▸ **Reading passage**:
━━━━

Welcome Back! From La Puente

The Heart of La Puente
The Paw Print
Welcome back to Alamosa and Adams State College!  You are returning to a place rich in diversity, but also plagued by continual need.  For new readers, we want to take this week to share La Puente’s organizational story with you.  For nearly three decades, La Puente has worked to meet the immediate needs and empower people to live independently with dignity.  Fulfilling this mission has only been possible through La Puente’s many community partnerships.  This year, we would like to invite you as a partner to join and support us in our work around the valley.
As of the 2000 census, the San Luis Valley has a population of 46,190 residents and remains the poorest region of Colorado.  Currently 19.6% of the SLV’s residents live below the poverty line compared to the state average of 9%.  This number is even starker when looking at the 2010 KIDS COUNT in Colorado survey, put out by the Colorado Children’s Campaign.  The survey reports that 30.4% of children below the age of 18 living in the San Luis Valley live in poverty in comparison to the 14.4% state average.

━━━━

▸ **Provided material**:
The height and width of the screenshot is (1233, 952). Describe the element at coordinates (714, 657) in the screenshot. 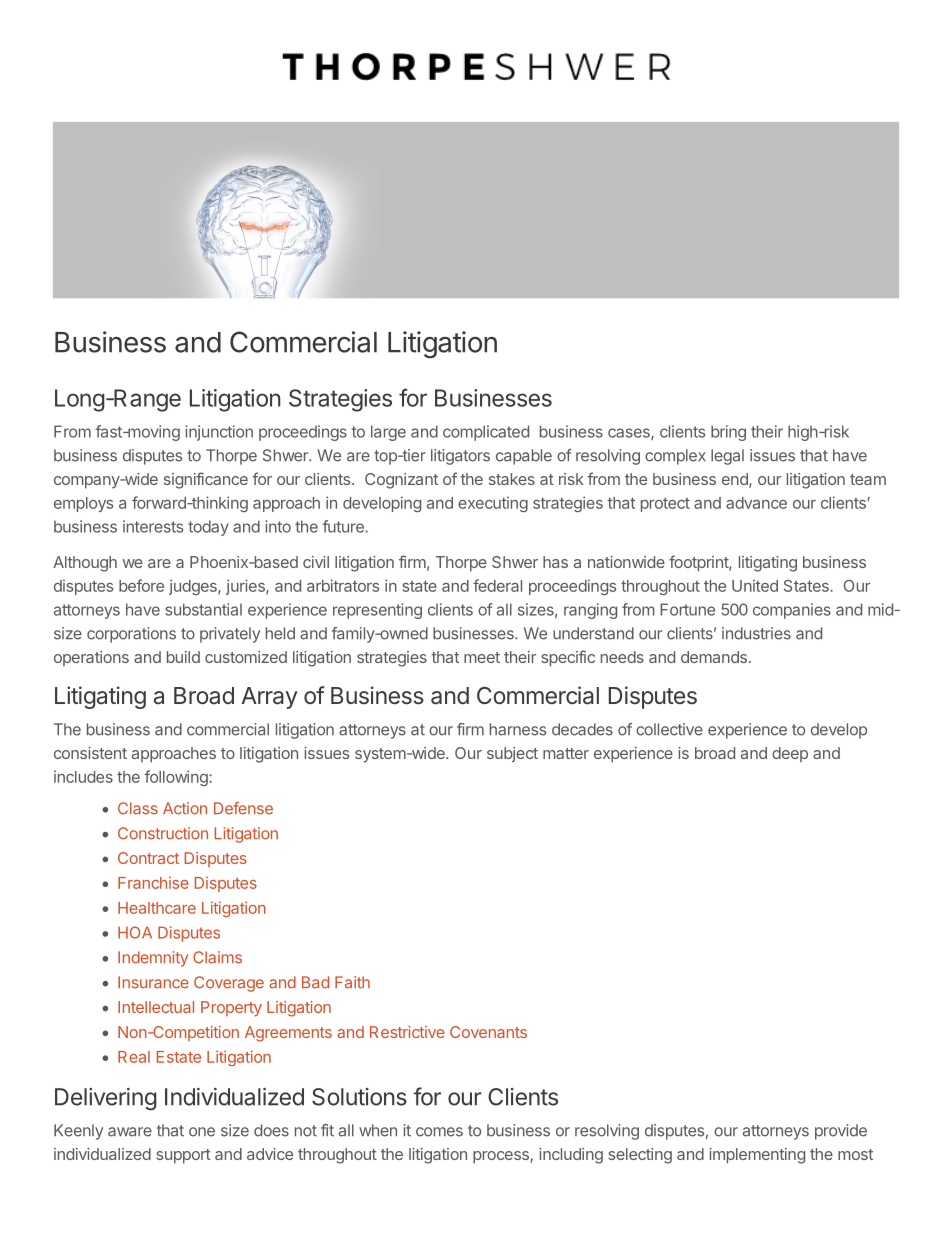

I see `demands` at that location.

━━━━

▸ **To-do list**:
1: In one to three sentences, explain what the La Puente welcome article says has made it possible for the organization to carry out its mission.
2: According to the 2010 KIDS COUNT in Colorado survey cited in the La Puente welcome article, what percentage of children under 18 in the San Luis Valley live in poverty?

▸ **Answers for the exercise**:
1: La Puente says it has fulfilled its mission of meeting immediate needs and empowering people to live independently with dignity only through its many community partnerships. That is why it invites readers to join and support its work as partners this year.

2: 30.4%, compared with a state average of 14.4%.